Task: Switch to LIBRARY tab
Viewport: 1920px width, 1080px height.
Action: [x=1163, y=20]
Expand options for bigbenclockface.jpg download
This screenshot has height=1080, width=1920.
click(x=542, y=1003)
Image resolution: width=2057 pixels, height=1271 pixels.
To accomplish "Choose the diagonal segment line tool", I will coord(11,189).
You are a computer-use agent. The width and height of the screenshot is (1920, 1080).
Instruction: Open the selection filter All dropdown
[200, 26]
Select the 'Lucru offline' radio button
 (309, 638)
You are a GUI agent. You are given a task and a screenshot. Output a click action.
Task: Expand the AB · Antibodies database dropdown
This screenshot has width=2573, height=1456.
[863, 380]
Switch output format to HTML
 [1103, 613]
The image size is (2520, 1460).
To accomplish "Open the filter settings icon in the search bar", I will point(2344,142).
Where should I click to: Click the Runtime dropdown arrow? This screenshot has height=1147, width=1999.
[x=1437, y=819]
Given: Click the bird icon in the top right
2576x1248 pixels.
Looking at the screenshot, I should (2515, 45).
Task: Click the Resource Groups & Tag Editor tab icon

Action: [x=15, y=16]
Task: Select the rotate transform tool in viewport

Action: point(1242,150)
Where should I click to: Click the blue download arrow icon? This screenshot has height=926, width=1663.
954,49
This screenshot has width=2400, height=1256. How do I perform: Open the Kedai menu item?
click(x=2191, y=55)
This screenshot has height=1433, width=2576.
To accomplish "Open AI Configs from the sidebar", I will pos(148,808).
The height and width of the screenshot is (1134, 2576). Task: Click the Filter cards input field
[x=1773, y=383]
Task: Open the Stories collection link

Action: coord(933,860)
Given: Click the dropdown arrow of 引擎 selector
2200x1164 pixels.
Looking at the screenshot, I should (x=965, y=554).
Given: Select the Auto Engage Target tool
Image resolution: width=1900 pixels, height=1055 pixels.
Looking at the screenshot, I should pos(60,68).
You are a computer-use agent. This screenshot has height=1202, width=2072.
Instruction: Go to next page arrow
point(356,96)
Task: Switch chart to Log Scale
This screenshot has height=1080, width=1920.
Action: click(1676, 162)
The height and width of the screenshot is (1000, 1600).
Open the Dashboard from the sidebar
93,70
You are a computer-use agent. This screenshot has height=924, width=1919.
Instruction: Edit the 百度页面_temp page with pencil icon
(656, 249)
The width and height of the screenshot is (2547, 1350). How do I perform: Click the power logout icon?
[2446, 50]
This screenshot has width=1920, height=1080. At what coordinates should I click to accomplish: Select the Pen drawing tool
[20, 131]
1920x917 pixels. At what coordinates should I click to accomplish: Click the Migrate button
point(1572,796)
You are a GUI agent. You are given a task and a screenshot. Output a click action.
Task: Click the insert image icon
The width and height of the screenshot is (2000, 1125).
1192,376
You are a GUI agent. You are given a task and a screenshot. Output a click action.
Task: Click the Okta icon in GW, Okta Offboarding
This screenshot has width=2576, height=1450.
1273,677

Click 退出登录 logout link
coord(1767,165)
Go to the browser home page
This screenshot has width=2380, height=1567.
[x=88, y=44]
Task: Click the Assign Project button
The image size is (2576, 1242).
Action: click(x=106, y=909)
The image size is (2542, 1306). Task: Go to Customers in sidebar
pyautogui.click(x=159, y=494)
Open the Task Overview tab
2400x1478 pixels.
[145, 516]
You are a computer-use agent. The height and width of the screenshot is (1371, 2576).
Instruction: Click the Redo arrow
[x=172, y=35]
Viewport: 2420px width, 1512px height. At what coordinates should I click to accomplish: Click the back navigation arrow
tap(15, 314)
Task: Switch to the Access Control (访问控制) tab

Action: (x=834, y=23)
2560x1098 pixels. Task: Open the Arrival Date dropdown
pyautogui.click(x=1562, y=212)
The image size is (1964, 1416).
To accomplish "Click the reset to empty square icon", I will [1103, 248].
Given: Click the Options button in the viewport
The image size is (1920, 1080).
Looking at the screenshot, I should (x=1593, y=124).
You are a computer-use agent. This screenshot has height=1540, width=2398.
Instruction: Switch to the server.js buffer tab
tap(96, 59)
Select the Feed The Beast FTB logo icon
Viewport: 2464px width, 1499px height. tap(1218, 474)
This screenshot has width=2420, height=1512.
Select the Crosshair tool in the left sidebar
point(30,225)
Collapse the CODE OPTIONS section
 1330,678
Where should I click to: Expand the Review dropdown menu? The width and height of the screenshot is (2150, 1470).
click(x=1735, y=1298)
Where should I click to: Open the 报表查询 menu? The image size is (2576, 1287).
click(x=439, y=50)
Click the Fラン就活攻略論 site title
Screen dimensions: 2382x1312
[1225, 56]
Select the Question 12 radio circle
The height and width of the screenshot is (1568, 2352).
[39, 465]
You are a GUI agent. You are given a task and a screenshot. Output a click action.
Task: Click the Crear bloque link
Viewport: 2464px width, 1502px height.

++++++++++

Exercise requirements:
If a line falls between the first line of the entries and the line containing "Image resolution: width=2057", or is one of those two, restate it word for word; leave all other lines out.

Reply:
Task: Switch to LIBRARY tab
Viewport: 1920px width, 1080px height.
Action: [x=1163, y=20]
Expand options for bigbenclockface.jpg download
This screenshot has height=1080, width=1920.
click(x=542, y=1003)
Image resolution: width=2057 pixels, height=1271 pixels.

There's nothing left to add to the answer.